On Wed, Nov 19, 2014 at 8:38 AM, H.J. Lu wrote: > > One way to optimize it is to make PLT entry to use the normal GOT > slot: > > jmp *name@GOTPCREL(%rip) > 8 byte nop > > where name@GOTPCREL points to the normal GOT slot > updated by R_X86_64_GLOB_DAT relocation at run-time. > Should I give it a try? I turned out that we can reuse BND PLT. I implemented it in BFD ld on hjl/plt.got branch: https://sourceware.org/git/?p=binutils-gdb.git;a=shortlog;h=refs/heads/hjl/plt.got I tested it on glibc and it works. It should work with all models.

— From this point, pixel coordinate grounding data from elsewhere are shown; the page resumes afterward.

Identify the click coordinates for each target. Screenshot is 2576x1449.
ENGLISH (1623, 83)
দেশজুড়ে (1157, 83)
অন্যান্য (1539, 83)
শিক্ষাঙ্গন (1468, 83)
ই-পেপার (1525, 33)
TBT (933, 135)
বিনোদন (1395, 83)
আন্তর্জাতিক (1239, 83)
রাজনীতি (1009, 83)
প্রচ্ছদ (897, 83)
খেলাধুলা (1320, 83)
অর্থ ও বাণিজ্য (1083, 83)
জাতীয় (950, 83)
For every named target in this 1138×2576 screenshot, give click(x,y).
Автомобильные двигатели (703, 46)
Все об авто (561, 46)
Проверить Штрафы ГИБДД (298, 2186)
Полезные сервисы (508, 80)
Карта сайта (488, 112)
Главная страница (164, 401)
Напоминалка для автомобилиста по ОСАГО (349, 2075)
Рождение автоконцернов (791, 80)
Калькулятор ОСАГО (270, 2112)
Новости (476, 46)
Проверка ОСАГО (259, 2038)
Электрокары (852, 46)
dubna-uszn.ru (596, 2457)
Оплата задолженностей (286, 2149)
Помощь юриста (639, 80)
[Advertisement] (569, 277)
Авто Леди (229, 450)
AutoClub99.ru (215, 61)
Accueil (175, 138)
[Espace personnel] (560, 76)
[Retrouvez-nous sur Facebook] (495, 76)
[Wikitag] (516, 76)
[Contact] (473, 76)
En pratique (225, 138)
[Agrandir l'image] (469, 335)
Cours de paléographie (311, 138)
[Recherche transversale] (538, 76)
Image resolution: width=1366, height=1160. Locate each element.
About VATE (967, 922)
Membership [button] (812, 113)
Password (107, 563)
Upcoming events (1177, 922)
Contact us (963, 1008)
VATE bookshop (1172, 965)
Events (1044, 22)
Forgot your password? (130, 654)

Please give it a try. -- H.J.
Re: What is R_X86_64_GOTPLT64 used for?
On Wed, Nov 19, 2014 at 3:54 PM, H.J. Lu wrote: > On Wed, Nov 19, 2014 at 8:38 AM, H.J. Lu wrote: >> >> One way to optimize it is to make PLT entry to use the normal GOT >> slot: >> >> jmp *name@GOTPCREL(%rip) >> 8 byte nop >> >> where name@GOTPCREL points to the normal GOT slot >> updated by R_X86_64_GLOB_DAT relocation at run-time. >> Should I give it a try? > > I turned out that we can reuse BND PLT. I implemented it in BFD ld > on hjl/plt.got branch: > > https://sourceware.org/git/?p=binutils-gdb.git;a=shortlog;h=refs/heads/hjl/plt.got > > I tested it on glibc and it works. It should work with all models. Please > give it a try. I spoke too soon. I found a problem and I will investigate it. -- H.J.